Bernard-Soulier Syndrome (BSS) is an autosomal recessive disorder, characterized by a quantative or qualitative defect in membrane glycoproteins, resulting in defective adhesion of platelets to subendothelial von Willebrand factor. This defect results in a severe haemorrhagic disorder due to thrombocytopenia, decreased platelet adhesion and increased thrombin consumption, as well as increased consumption of platelets. Adolescent menorrhagia is a recognized complication. Severe episodes of bleeding are commonly seen during surgery, dental extraction and childbirth. Presence of a prolonged bleeding time, and thrombocytopenia along with large platelets on peripheral smear should raise the suspicion for this disorder. Platelet aggregometry shows a normal response to all agonists, except ristocetin.
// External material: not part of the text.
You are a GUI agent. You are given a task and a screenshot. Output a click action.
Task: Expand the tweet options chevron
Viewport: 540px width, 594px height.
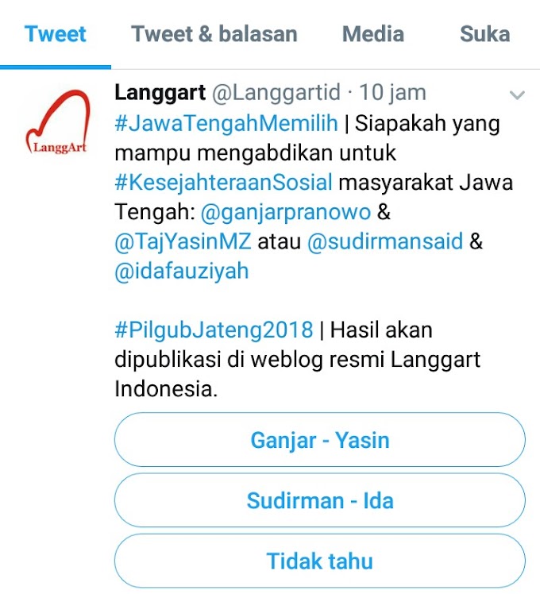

Bleeding episodes in people with BSS require use of intranasal desmopressin (DDAVP), rFVIIa, and the use of platelet transfusions. Unfortunately, use of platelet transfusions is associated with risks of isoimmunization. There are numerous case reports in literature where use of rFVIIa, which does not cause the development of antibodies against platelets, has been found to be successful in controlling bleeding episodes. Intractable bleeding at puberty in BSS girls have been treated with endometrial ablation.7
Glanzmann's thromboasthenia (GT) is a rare autosomal recessive disorder, mainly seen in Jews, Iraqi's, Jordanians, and from individuals in communities where consanguineous marriages are common. The disease is characterized as a moderate to severe haemorrhagic disorder, with mainly mucocutaneous bleeding, and female preponderance, hence menorrhagia is an important aspect of the disease. A hospital based study from Pakistan, quoted a prevalence of 2.2% in patients referred for laboratory evaluation of bleeding disorder.8 GT involves a defect in the platelet glycoprotein IIb/ IIIa. Platelets are normal in number, but due to the defect, they fail to adhere at the site of blood vessel injury. In the second case, it involved a failure to form a haemostatic plug in the endometrial lining of the uterus resulting in excessive bleeding. Options available for treatment in girls include hormonal therapy, DDAVP, tranexamic acid, and in severe cases, use of rFVIIa to prevent massive bleeding and transfusion of blood products and platelets. Recommendations for control of bleeding during the menstrual cycle include use of high doses of norethisterone to control acute bleeding followed by maintenance with oral contraceptive pills. Supportive measures include replacement therapy with platelets, rFVIIa and tranxemic acid.
Awareness about these diseases is necessary for gynaecologists, to avoid unnecessary surgical treatment in these patients. Use of progestins to control acute episodes of bleeding, followed by maintenance with combined oral contraceptive pills in cyclical manner has been found to be effective.
Menorrhagia at all stages of life severely affects the quality of life. Common treatment modalities available in this age group include antifibrinolytic agents, DDAVP, replacement therapy with factor VIII concentrates (in diagnosed cases of VWD), hormonal therapy, blood and blood products and the use of rFVIIa, to control acute episodes of blood loss.